In high-reliability electronics manufacturing, Plated Through-Hole (PTH) soldering remains essential for connectors, high-current components, and mechanically stressed assemblies. While equipment capability is important, true process stability is determined by design parameters, thermal balance, and controlled solder dynamics.

At Flexi Versa Group (FVG), PTH soldering across Wave, Selective, Dip, and Robotic platforms is executed using design-for-soldering principles that optimize electro-migration control, hole filling performance, bridging mitigation, and thermal reliability.

Controlling Electro-Migration Through Flux Management

Selective and dip soldering processes demand strict control over flux deposition and spreading behavior. Excessive flux migration into non-heated areas can increase electro-migration risk and compromise long-term reliability.

To mitigate this, the following parameters are maintained:

• Low surface energy solder mask (~35 mN/m²) for improved flux confinement

• Defined flux application zones within nozzle boundaries

• Controlled dropjet flux volume to eliminate satellite formation

• Adequate spacing from adjacent SMT components

By engineering the solder mask and flux interaction at the design stage, contamination risk and solder balling are significantly reduced.

Optimizing Through-Hole Barrel Design and Hole Filling

Reliable barrel fill depends on the balance of:

• Heat transfer efficiency

• Dwell time (contact duration)

• Thermal mass of pin and copper layers

• Pin-to-hole clearance

  

Recommended Design Parameter:

Hole diameter = Pin diameter + 0.4 mm

This ratio ensures sufficient solder wetting without excessive void formation. When pins are not centered relative to the solder nozzle, contact time can decrease by approximately 15%, directly impacting fill quality. Immersion depth and drag speed must therefore be precisely programmed.

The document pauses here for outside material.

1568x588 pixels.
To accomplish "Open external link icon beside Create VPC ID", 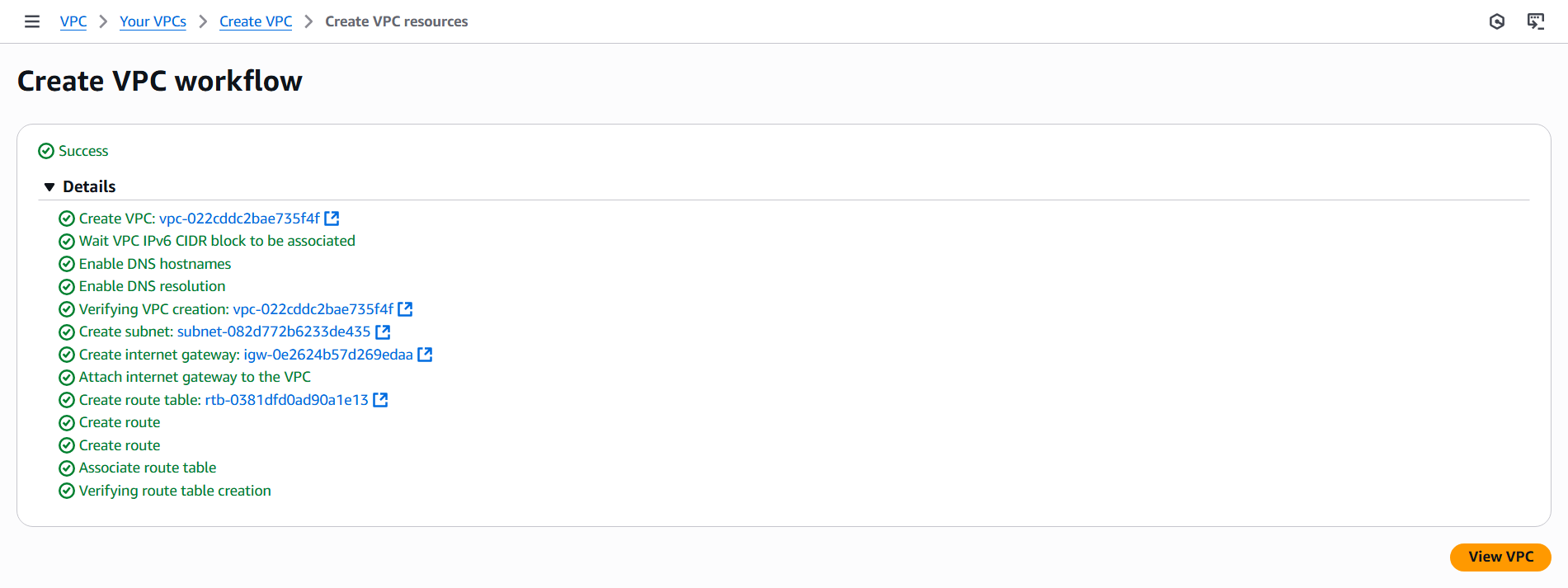I will (332, 219).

For multilayer PCBs, additional considerations include:

• Thermal relief design to reduce copper heat sinking

• Controlled copper layer distribution around barrels

• Preheat profiling to stabilize top-side temperatures

Limiting heavy copper connections to barrels improves solder penetration consistency and prevents cold joints.

Pad Geometry and Bridging Prevention

Bridging defects are strongly influenced by pad diameter and lead protrusion length. Process studies indicate that pad geometry has a greater effect on bridging than flux speed or board temperature.

Design Guidelines:

• Minimize pad diameter on the solder side

• Reduce excess lead protrusion

• Avoid solder thieves in lead-free processes

• Introduce silkscreen barrier lines to interrupt capillary flow

These adjustments significantly reduce bridging without increasing process complexity.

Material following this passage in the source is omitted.